INFORMATION =
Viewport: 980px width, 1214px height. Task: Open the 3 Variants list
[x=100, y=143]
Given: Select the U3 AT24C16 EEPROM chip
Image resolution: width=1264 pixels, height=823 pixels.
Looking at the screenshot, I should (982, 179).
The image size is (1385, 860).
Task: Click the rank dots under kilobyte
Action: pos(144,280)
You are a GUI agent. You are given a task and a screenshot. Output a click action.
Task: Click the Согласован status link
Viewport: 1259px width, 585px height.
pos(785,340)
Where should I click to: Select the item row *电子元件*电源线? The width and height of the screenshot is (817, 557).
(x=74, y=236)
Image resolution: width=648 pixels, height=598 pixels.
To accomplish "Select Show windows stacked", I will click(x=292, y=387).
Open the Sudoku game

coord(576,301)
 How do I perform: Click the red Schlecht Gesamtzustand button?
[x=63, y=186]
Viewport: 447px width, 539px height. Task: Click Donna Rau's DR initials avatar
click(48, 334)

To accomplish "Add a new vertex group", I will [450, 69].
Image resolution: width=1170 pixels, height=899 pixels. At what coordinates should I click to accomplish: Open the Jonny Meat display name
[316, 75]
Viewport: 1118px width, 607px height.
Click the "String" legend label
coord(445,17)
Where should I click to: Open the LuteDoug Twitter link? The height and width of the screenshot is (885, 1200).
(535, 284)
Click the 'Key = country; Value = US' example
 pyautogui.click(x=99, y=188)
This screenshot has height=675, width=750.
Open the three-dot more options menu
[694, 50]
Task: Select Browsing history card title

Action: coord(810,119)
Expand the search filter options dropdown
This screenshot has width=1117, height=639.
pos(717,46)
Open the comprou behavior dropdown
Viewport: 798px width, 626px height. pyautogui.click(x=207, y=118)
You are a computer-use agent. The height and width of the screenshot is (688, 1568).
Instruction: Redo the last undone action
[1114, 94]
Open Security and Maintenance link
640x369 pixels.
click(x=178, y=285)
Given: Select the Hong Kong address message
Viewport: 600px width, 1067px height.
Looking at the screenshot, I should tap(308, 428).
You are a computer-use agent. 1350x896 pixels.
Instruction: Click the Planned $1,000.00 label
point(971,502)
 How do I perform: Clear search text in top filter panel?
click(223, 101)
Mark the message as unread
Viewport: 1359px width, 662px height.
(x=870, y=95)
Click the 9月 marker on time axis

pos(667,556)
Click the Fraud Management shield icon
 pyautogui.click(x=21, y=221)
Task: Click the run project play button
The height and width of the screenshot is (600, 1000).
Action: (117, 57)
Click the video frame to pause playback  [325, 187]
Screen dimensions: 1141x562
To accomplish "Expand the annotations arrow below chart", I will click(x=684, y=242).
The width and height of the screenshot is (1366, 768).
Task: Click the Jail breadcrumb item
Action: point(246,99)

WHAT IS BEING ASKED =
Return the entries above exactly, each one complete.

RESPONSE TO THIS TASK =
Viewport: 980px width, 1214px height. Task: Open the 3 Variants list
[x=100, y=143]
Given: Select the U3 AT24C16 EEPROM chip
Image resolution: width=1264 pixels, height=823 pixels.
Looking at the screenshot, I should (982, 179).
The image size is (1385, 860).
Task: Click the rank dots under kilobyte
Action: pos(144,280)
You are a GUI agent. You are given a task and a screenshot. Output a click action.
Task: Click the Согласован status link
Viewport: 1259px width, 585px height.
pos(785,340)
Where should I click to: Select the item row *电子元件*电源线? The width and height of the screenshot is (817, 557).
(x=74, y=236)
Image resolution: width=648 pixels, height=598 pixels.
To accomplish "Select Show windows stacked", I will click(x=292, y=387).
Open the Sudoku game

coord(576,301)
 How do I perform: Click the red Schlecht Gesamtzustand button?
[x=63, y=186]
Viewport: 447px width, 539px height. Task: Click Donna Rau's DR initials avatar
click(48, 334)

To accomplish "Add a new vertex group", I will [450, 69].
Image resolution: width=1170 pixels, height=899 pixels. At what coordinates should I click to accomplish: Open the Jonny Meat display name
[316, 75]
Viewport: 1118px width, 607px height.
Click the "String" legend label
coord(445,17)
Where should I click to: Open the LuteDoug Twitter link? The height and width of the screenshot is (885, 1200).
(535, 284)
Click the 'Key = country; Value = US' example
 pyautogui.click(x=99, y=188)
This screenshot has height=675, width=750.
Open the three-dot more options menu
[694, 50]
Task: Select Browsing history card title

Action: coord(810,119)
Expand the search filter options dropdown
This screenshot has width=1117, height=639.
pos(717,46)
Open the comprou behavior dropdown
Viewport: 798px width, 626px height. pyautogui.click(x=207, y=118)
You are a computer-use agent. The height and width of the screenshot is (688, 1568).
Instruction: Redo the last undone action
[1114, 94]
Open Security and Maintenance link
640x369 pixels.
click(x=178, y=285)
Given: Select the Hong Kong address message
Viewport: 600px width, 1067px height.
Looking at the screenshot, I should tap(308, 428).
You are a computer-use agent. 1350x896 pixels.
Instruction: Click the Planned $1,000.00 label
point(971,502)
 How do I perform: Clear search text in top filter panel?
click(223, 101)
Mark the message as unread
Viewport: 1359px width, 662px height.
(x=870, y=95)
Click the 9月 marker on time axis

pos(667,556)
Click the Fraud Management shield icon
 pyautogui.click(x=21, y=221)
Task: Click the run project play button
The height and width of the screenshot is (600, 1000).
Action: (117, 57)
Click the video frame to pause playback  [325, 187]
Screen dimensions: 1141x562
To accomplish "Expand the annotations arrow below chart", I will click(x=684, y=242).
The width and height of the screenshot is (1366, 768).
Task: Click the Jail breadcrumb item
Action: point(246,99)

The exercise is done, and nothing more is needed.